Intervistato dal Entertainment Weekly Obama ha dichiarato: “Sono da sempre affascinato da Spiderman e Batman. A mio parere i personaggi con troppi poteri, tipo Superman, non sembrano davvero essersi guadagnati il loro status di supereroi.”
E dopo una dichiarazione del genere non poteva che accadere l’impossibile.
L’America è la terra dei sogni, è la terra dove i desideri possono avverarsi. Quanti di noi avrebbero voluto o vorrebbero tuttora incontrare Spiderman, Batman, Superman, Wolverine e Co.? Barack Obama, l’uomo del “Yes, We Can” è riuscito anche in questo.
Ma il 44esimo presidente americano non è nuovo nel mondo dell’arte: da presidente a icona pop il passo è stato breve, tanto che il ritratto di Obama in chiave pop, realizzato da Shepard Faireyha vinto il premio di “miglior design del mondo”. Da icona a marchio quindi e in quanto marchio la speranza di Obama, Hope, è stato trasformato nel Dope di Baxter Orr, fino all’Obama-Super di Mister Brainwash. Da uomo in carne e ossa a eroe nazionale. Un uomo dei sogni, risplasmato attraverso diverse visioni artistiche per approdare finalmente alla nona arte.

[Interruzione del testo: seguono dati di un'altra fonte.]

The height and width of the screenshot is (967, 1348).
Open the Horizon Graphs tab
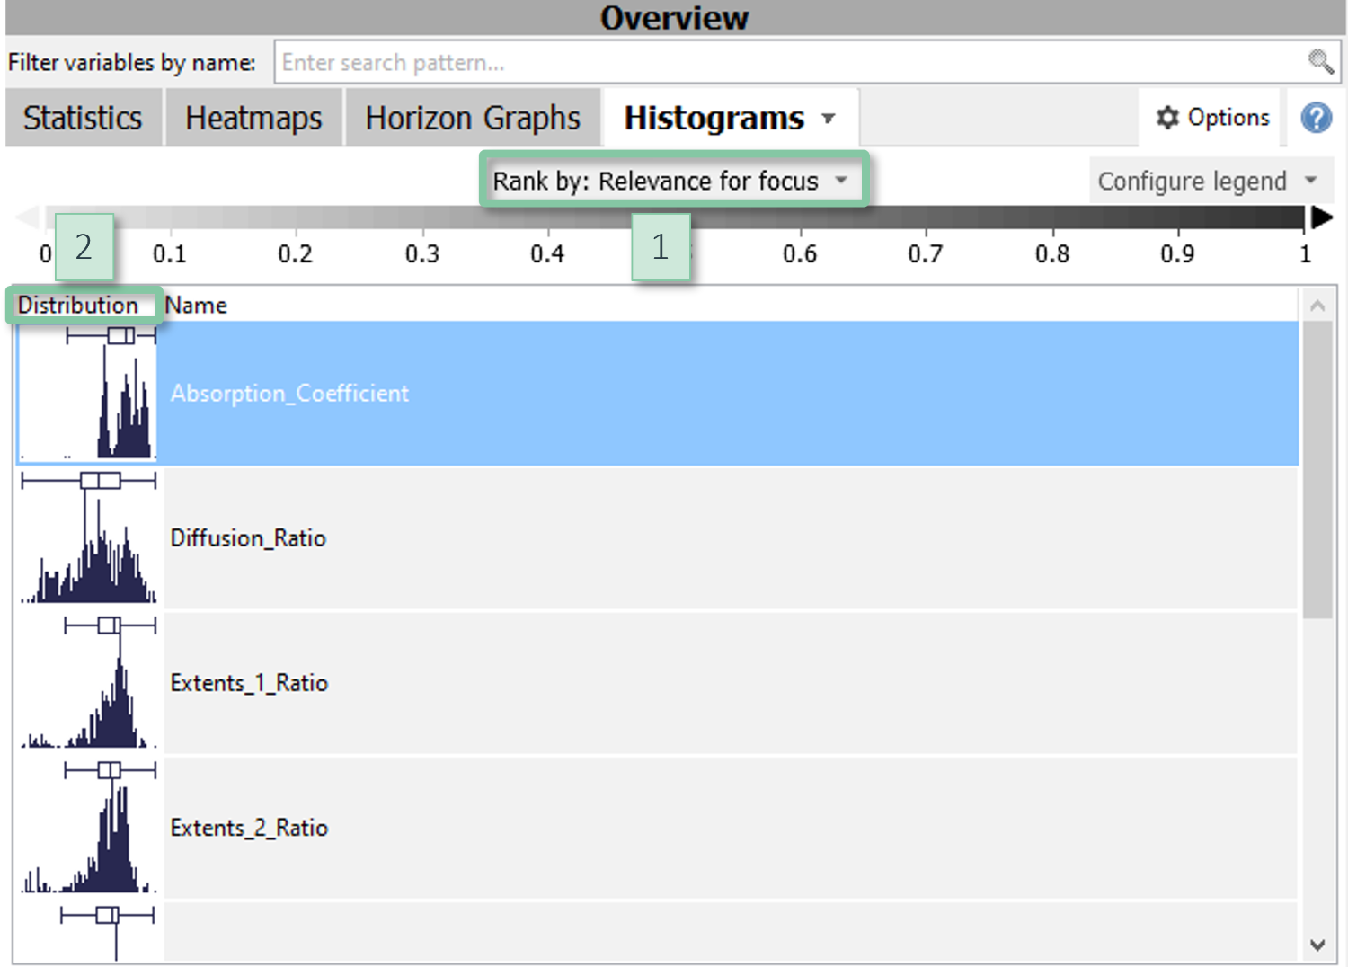tap(473, 118)
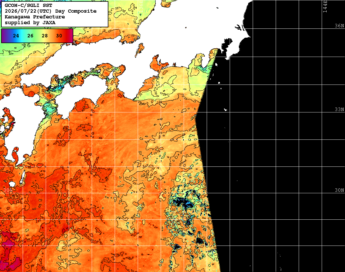Click the 2026/07/22(UTC) Day Composite date line
This screenshot has width=345, height=272.
[x=51, y=11]
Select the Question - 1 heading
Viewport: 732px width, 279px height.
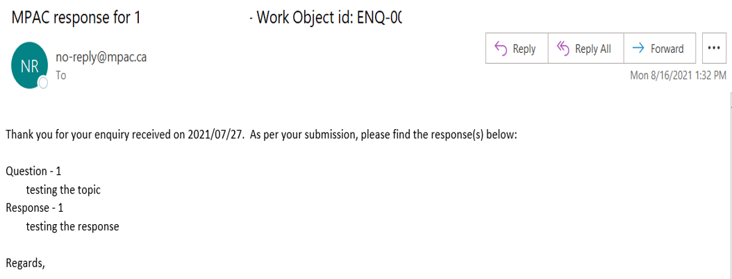(x=33, y=171)
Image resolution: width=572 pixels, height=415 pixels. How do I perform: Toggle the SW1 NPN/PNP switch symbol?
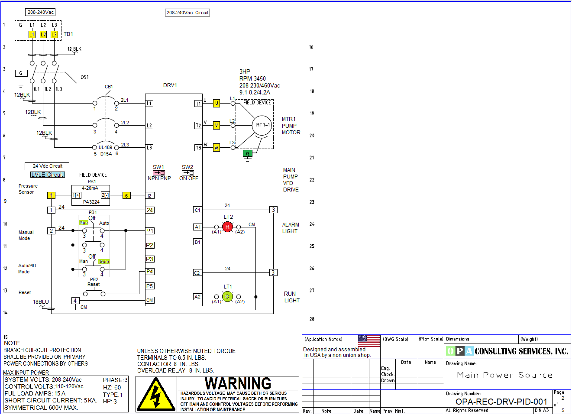pos(158,173)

583, 44, 3 i numeri dell'evento

Ciò accade nel numero 583 di The Amazing SpiderMan, infatti per il presidente più in voga del momento, a fare gli onori di casa Marvel, ci vuole il personaggio più amato e più celebre: l’Uomo Ragno.
L'albo in america, inutile dirlo, è stato da subito oggetto del desiderio di collezionisti, venendo ristampato tre volte con diverse copertine.
Nella storia di Zeb Wells, Todd Nauck and Frank D'Armata, Peter Parker viene mandato a fotografare lo storico giuramento del 44esimo presidente ma qualcosa sembra andare storto e così tocca a Obama e a Spider Man affrontare la minaccia comune.
Eccovi un breve scambio di battute.
"Questo è il tuo giorno - dice Spidey a Obama - e non penso sia il caso di farti vedere in giro con me. E poi credo che Biden sia ancora arrabbiato con me perché quella volta sul treno l'ho scambiato per Vulture". "Hey aspetta - risponde Obama - Sono un tuo fan da tanto tempo e prima che vai volevo dirti: "Grazie amico!".

Altri incontri importanti

Ma Obama non è stato il primo presidente americano ad essere stato immortalato nel mondo dei comics. Anche se a dire il vero è stata la Distinta Concorrenza, la DC Comics, nel 1963 a far incontrare J. F. Jennedy.
Curiosità al riguardo: la storia in questione uscì qualche settimana dopo l’attentato mortale al presidente ma la DC non fece in tempo a ritirare gli albi dal mercato.
Altri personaggi famosi hanno avuto l’onore di apparire nelle pagine dei comics, su tutti ricordiamo John Belushi e i ragazzi del Saturday Night Show sulle pagine dell’Uomo Ragno, i Beatles su quelle dei Fantastici Quattro e il mitico incontro scontro tra Superman e Cassiu Clay.
L’albo in Italia è venduto assieme al secondo numero “La morte di Capitan America", della Collana supereroi, supplemento del Corriere della sera e della Gazzetta dello Sport.

Spiderman incontra Obama Come avrete sicuramente notato non ci siamo fermati sulla realizzazione tecnica dell'evento, anche perchè la storia in realtà è apparsa come appendice nel numero 583 di Amazing Spiderman, e in pratica è composta da cinque pagine cinque dove a parte l'incontro con il presidente, lo scontro con la super minaccia e qualche battuta sull'attualità non accade altro. Nell'edizione italiana, la Panini ha deciso di integrare lo storico incontro con una storia su Flash Thompson, eroe di guerra, inserita nella continuity del Ragno. Impossibile fornire un voto e un giudizio tecnico. Nulla di realmente trascendentale appare e succede nell'incontro scontro tra le due icone pop più note del pianeta, dunque occasione mancata o pane per collezionisti? A voi l'ardua risposta. L'albo è un appendice al secondo numero della serie "Super eroi: le grandi saghe", disponibile come supplemento alla Gazzetta dello Sport e al Corriere della Sera per un costo di 9,99 euro oltre all'euro del quotidiano.